• [What is being asked]:
From the line containing "Instruction: Click the Next summary label" down to the last line of the data, output each line word for word and include nothing else.

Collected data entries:
________________________________________

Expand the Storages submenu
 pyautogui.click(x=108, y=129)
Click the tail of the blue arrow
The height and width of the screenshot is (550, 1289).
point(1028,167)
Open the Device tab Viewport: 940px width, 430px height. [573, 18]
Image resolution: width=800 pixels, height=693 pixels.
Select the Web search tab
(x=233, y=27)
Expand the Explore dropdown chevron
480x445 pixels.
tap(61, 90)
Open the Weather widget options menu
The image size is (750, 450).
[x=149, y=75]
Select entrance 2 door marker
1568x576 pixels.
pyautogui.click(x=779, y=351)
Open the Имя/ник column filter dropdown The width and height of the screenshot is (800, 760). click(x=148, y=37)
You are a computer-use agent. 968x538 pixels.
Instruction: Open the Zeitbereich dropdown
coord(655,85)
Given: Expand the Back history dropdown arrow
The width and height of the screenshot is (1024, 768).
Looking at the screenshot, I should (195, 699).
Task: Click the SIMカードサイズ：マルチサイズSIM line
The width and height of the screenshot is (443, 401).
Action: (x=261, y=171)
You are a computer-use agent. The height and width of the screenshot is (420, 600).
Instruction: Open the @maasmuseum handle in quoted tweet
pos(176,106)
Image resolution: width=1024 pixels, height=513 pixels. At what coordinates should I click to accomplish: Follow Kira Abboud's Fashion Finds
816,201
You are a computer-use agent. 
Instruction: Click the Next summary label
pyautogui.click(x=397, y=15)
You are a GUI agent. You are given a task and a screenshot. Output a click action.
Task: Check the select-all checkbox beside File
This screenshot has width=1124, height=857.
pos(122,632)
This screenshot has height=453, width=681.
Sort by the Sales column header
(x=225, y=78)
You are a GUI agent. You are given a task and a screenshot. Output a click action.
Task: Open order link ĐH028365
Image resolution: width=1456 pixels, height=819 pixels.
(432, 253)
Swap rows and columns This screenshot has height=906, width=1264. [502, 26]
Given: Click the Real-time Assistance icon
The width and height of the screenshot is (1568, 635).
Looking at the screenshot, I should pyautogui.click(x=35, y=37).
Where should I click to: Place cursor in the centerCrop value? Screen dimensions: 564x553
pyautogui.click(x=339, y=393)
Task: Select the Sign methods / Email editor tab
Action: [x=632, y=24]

________________________________________

• [Answer box]:
Instruction: Click the Next summary label
pyautogui.click(x=397, y=15)
You are a GUI agent. You are given a task and a screenshot. Output a click action.
Task: Check the select-all checkbox beside File
This screenshot has width=1124, height=857.
pos(122,632)
This screenshot has height=453, width=681.
Sort by the Sales column header
(x=225, y=78)
You are a GUI agent. You are given a task and a screenshot. Output a click action.
Task: Open order link ĐH028365
Image resolution: width=1456 pixels, height=819 pixels.
(432, 253)
Swap rows and columns This screenshot has height=906, width=1264. [502, 26]
Given: Click the Real-time Assistance icon
The width and height of the screenshot is (1568, 635).
Looking at the screenshot, I should pyautogui.click(x=35, y=37).
Where should I click to: Place cursor in the centerCrop value? Screen dimensions: 564x553
pyautogui.click(x=339, y=393)
Task: Select the Sign methods / Email editor tab
Action: [x=632, y=24]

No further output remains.